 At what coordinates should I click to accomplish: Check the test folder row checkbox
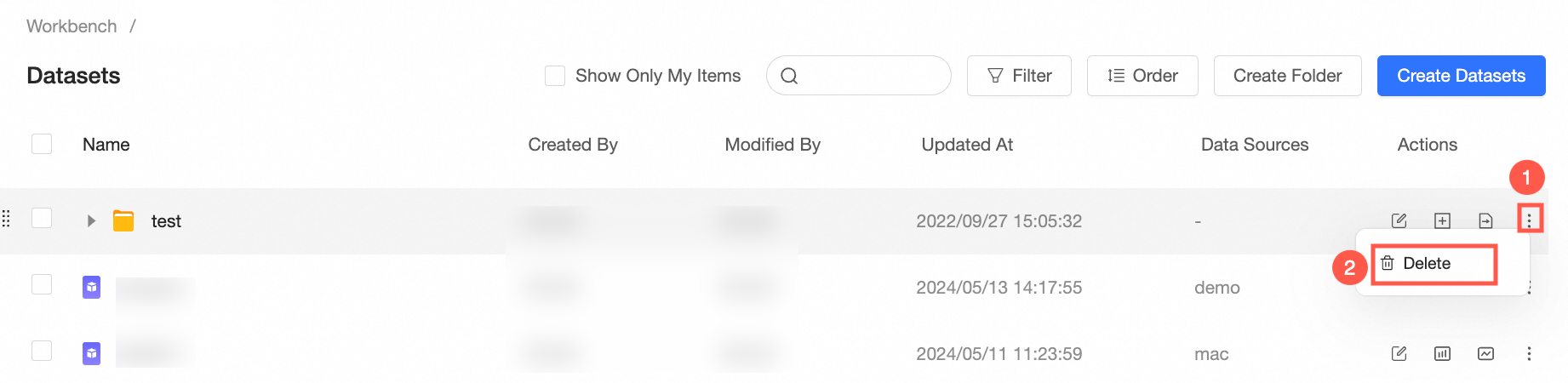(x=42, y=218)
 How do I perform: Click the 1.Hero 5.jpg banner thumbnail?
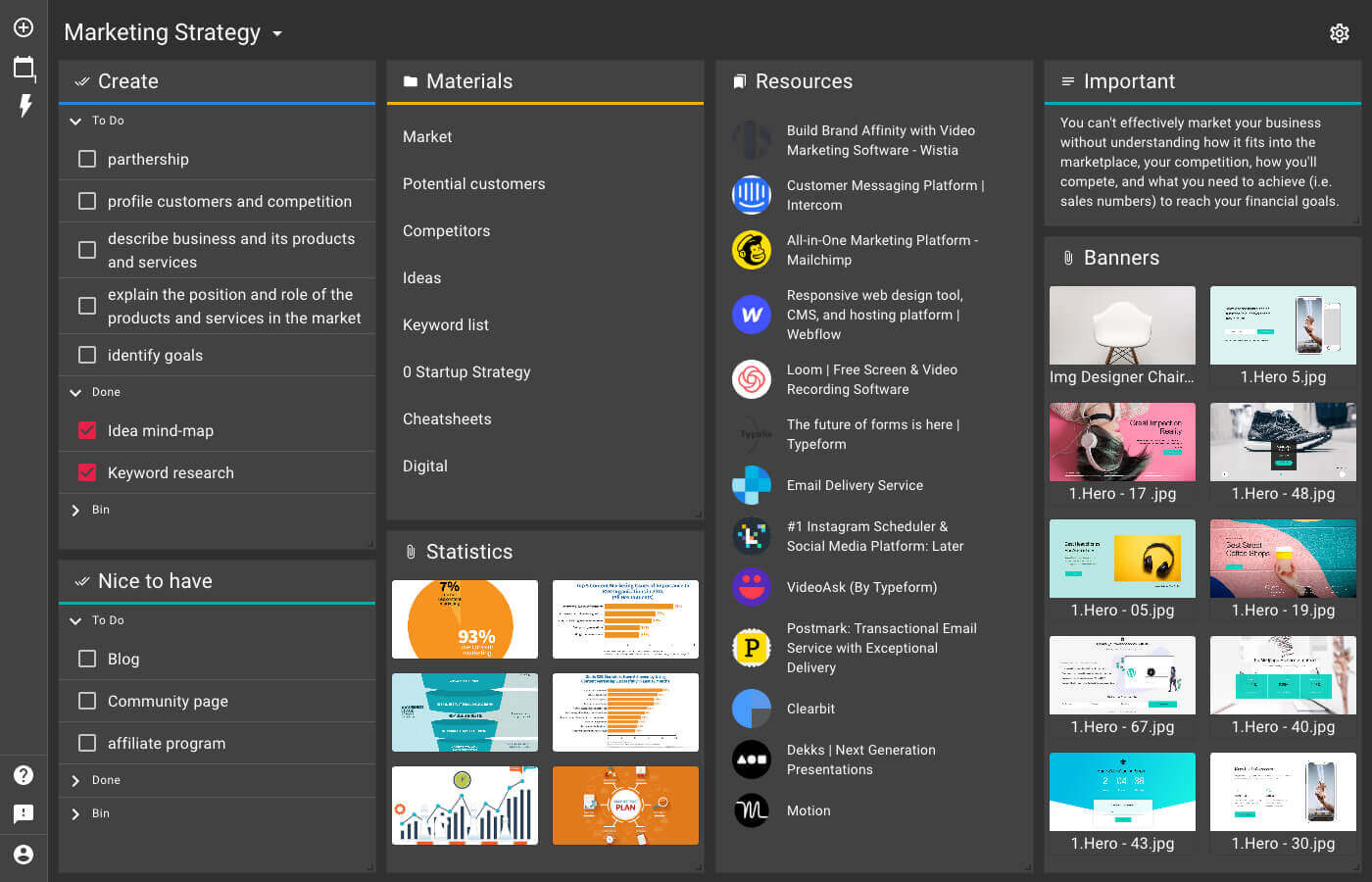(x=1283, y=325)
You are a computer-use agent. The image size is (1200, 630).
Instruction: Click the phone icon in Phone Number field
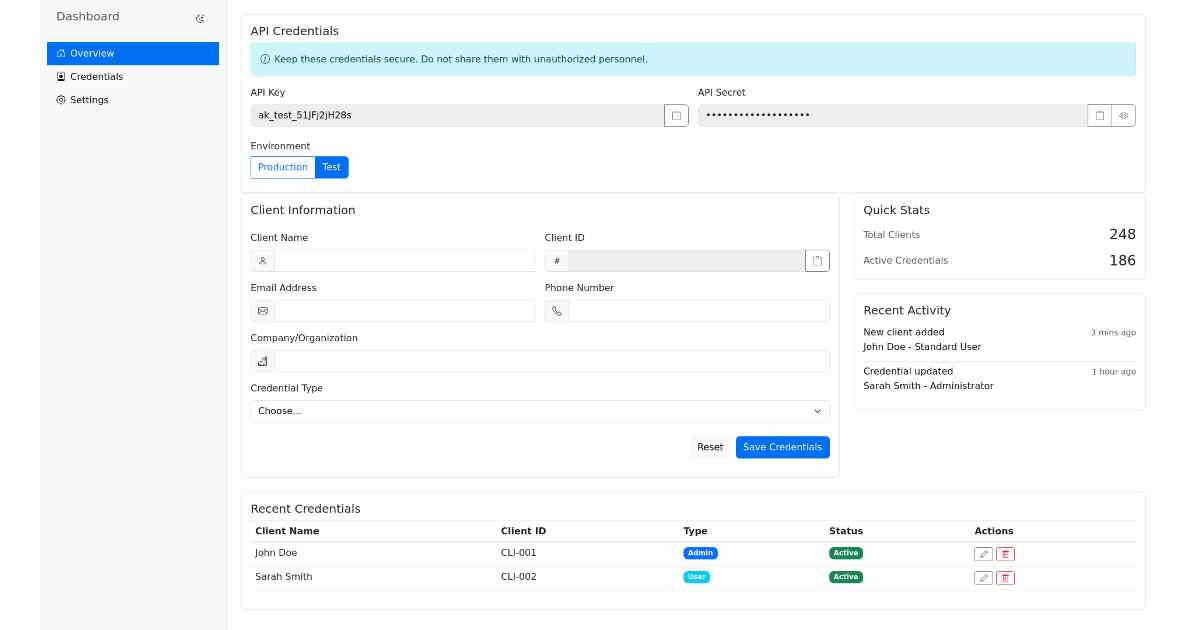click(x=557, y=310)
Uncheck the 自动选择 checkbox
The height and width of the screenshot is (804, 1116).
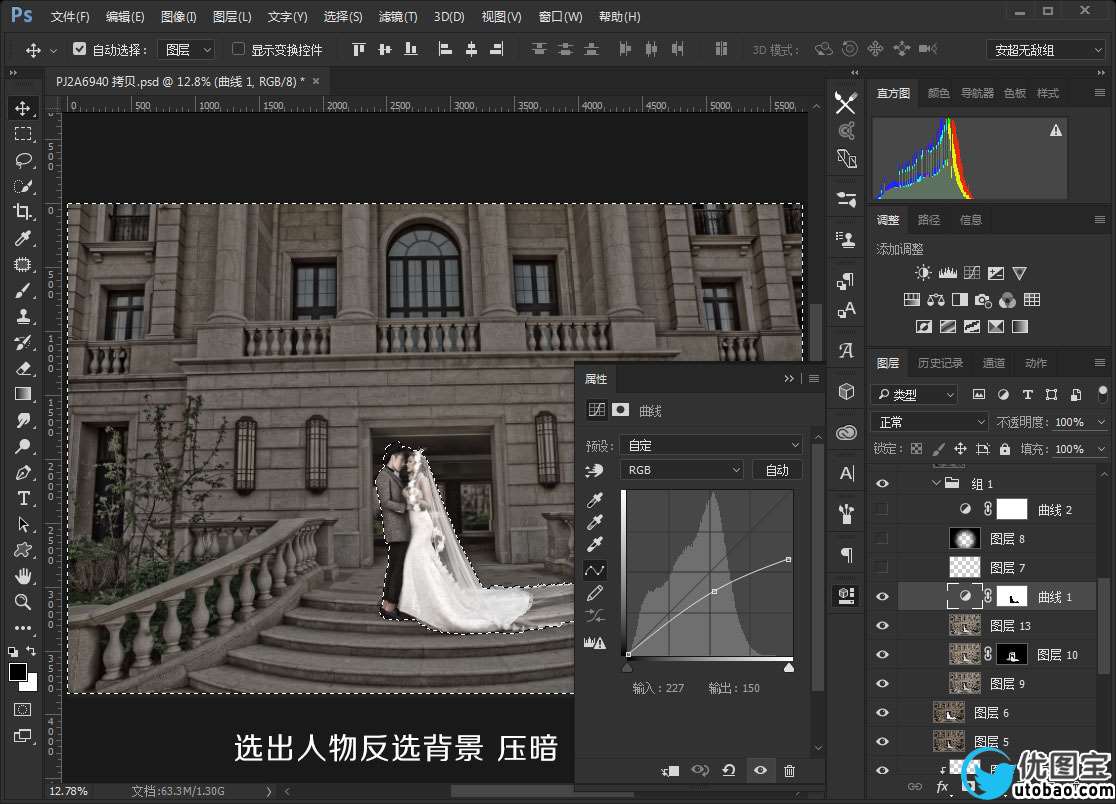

- - - -

_Direction:_
Please swap "checkbox" for "tick box" throughout the lines above and give them again with nothing else changed. Leave the pictures out of your answer.

_Response:_
 At what coordinates should I click to accomplish: Check the test folder row tick box
(x=42, y=218)
 How do I perform: Click the 1.Hero 5.jpg banner thumbnail?
(x=1283, y=325)
You are a computer-use agent. The image size is (1200, 630).
Instruction: Click the phone icon in Phone Number field
click(x=557, y=310)
Uncheck the 自动选择 tick box
The height and width of the screenshot is (804, 1116).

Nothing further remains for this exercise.